800-2000ms (0 on cache hit)

Reliability & fallbacks

Every Gemini call is wrapped with timeout + retry + circuit breaker. If the provider degrades, Ramorie degrades gracefully — never catastrophically.

StageFallback
HyDE
Use raw query for embedding
Query embedding
Switch to lexical-only (ranking_mode="lexical")
pgvector
Semantic scan returns empty, lexical continues
Rerank
Keep hybrid-blended order
Entity bonus
Skip bonus, base score used
Circuit breaker
Short-circuit calls, return ErrRateLimited

Every Gemini-facing stage is controllable at runtime via env vars — FEATURE_HYDE_ENABLED, FEATURE_RERANK_ENABLED, FEATURE_SUPERSEDE_ENABLED, HYDE_CACHE_TTL_SEC, RERANK_TOP_K, RAMORIE_MODEL_<OP>, RAMORIE_TIMEOUT_<OP>_MS, RAMORIE_FALLBACK_MODEL_<OP>. You can disable any stage or swap its model without a redeploy.

Privacy & models

Today Ramorie uses Google's Gemini API for embeddings and LLM work.

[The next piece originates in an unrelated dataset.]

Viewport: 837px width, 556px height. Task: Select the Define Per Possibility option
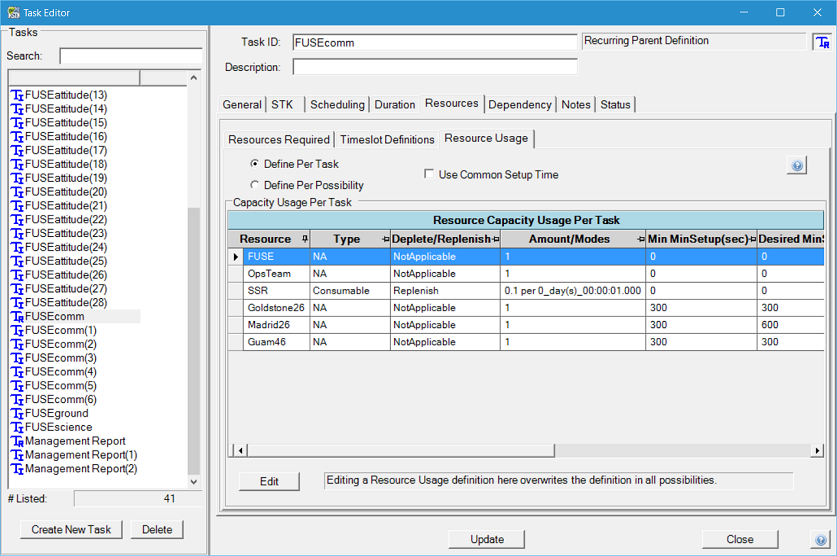click(x=255, y=185)
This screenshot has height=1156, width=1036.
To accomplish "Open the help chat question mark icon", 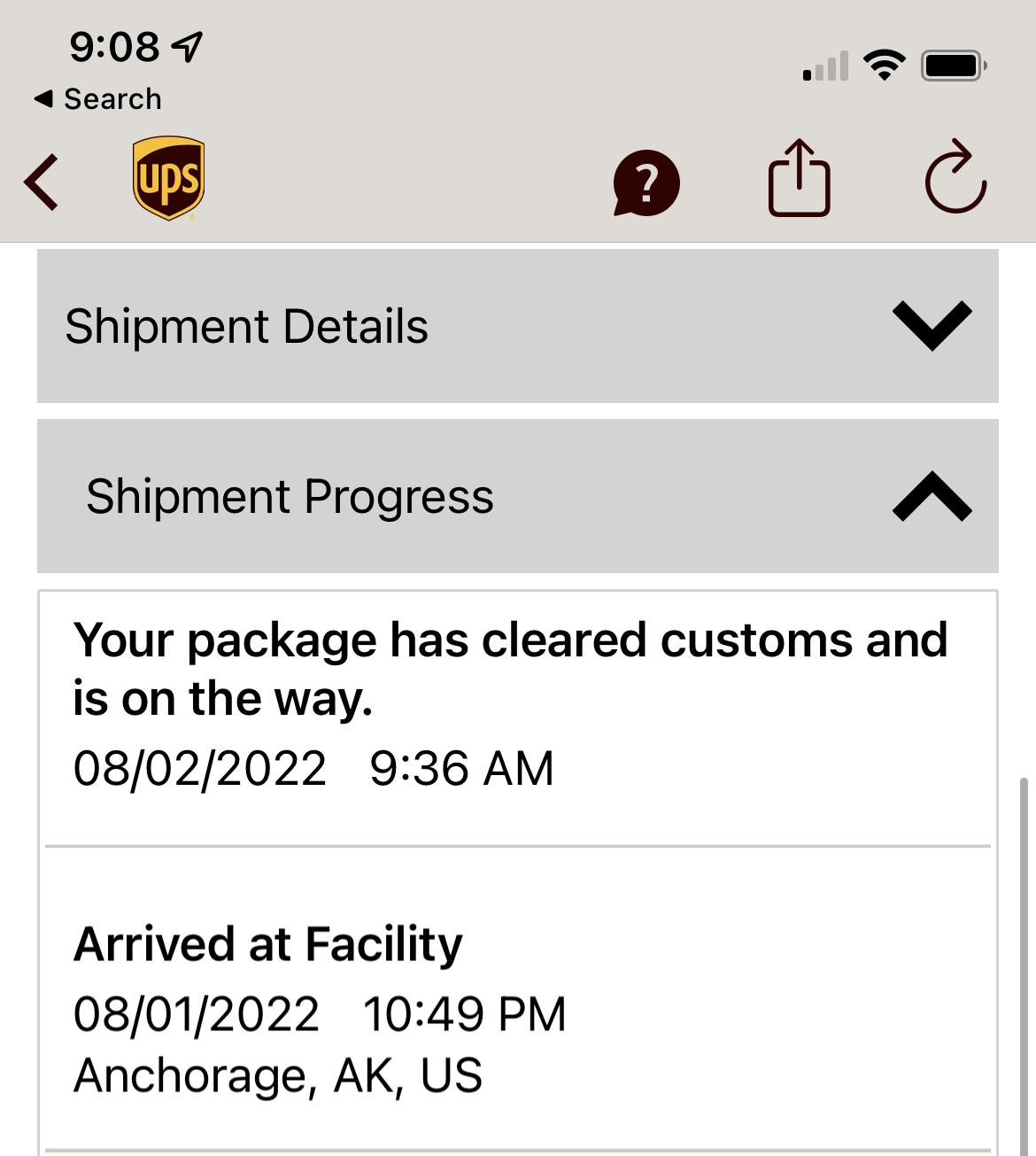I will [646, 183].
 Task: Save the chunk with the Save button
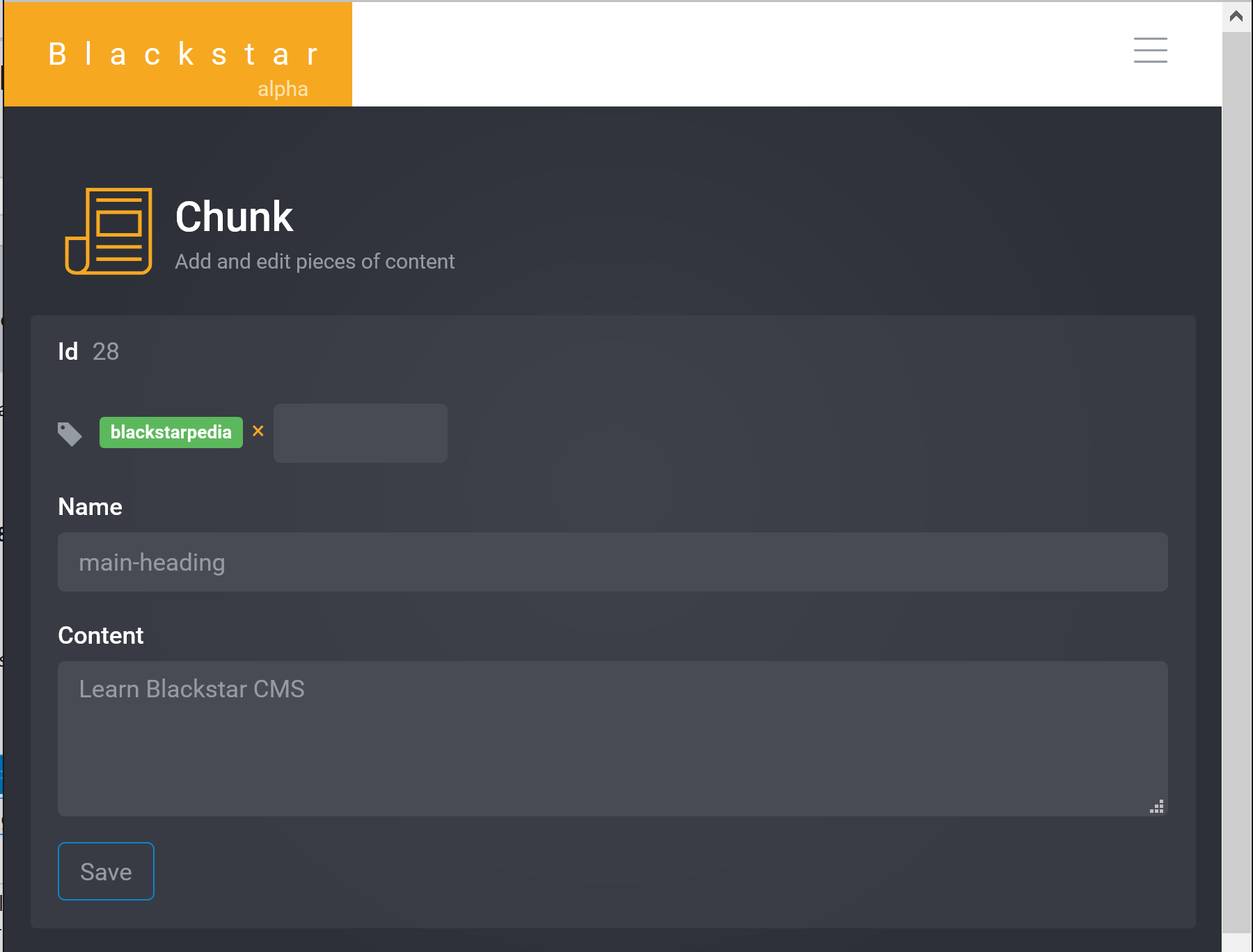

The abstraction layer is designed so that any op — embedding, HyDE, rerank, propositional split — can be swapped for a self-hosted model without touching call sites.

What Gemini sees

Your query text (on find) and your memory content (on remember). We never send your full memory corpus to the LLM — rerank only sees the top-20 titles + 400-char previews, never your full private data.

What stays local

All vector math (pgvector cosine, lexical ts_rank, entity graph traversal, score blending) runs in your own Postgres. The LLM is only invoked for query expansion and reranking the already-retrieved candidates.

Self-host roadmap

The aimodels registry (internal/aimodels/registry.go) lets you swap the embedding model to a locally-hosted open-weight model (BGE-M3, Qwen3-Embedding, Nomic) via RAMORIE_MODEL_EMBEDDING. When a provider abstraction ships, HyDE and Rerank will follow the same pattern. Embedding self-host is the highest-leverage swap — it accounts for 70-80% of Gemini calls.

Encryption at rest

Vault-encrypted memories (AES-256-GCM, client-side) never leak plaintext to the server. They're retrieved via the lexical path on server-side tokens + client-side decryption — LLM rerank is disabled for vault-encrypted projects by design.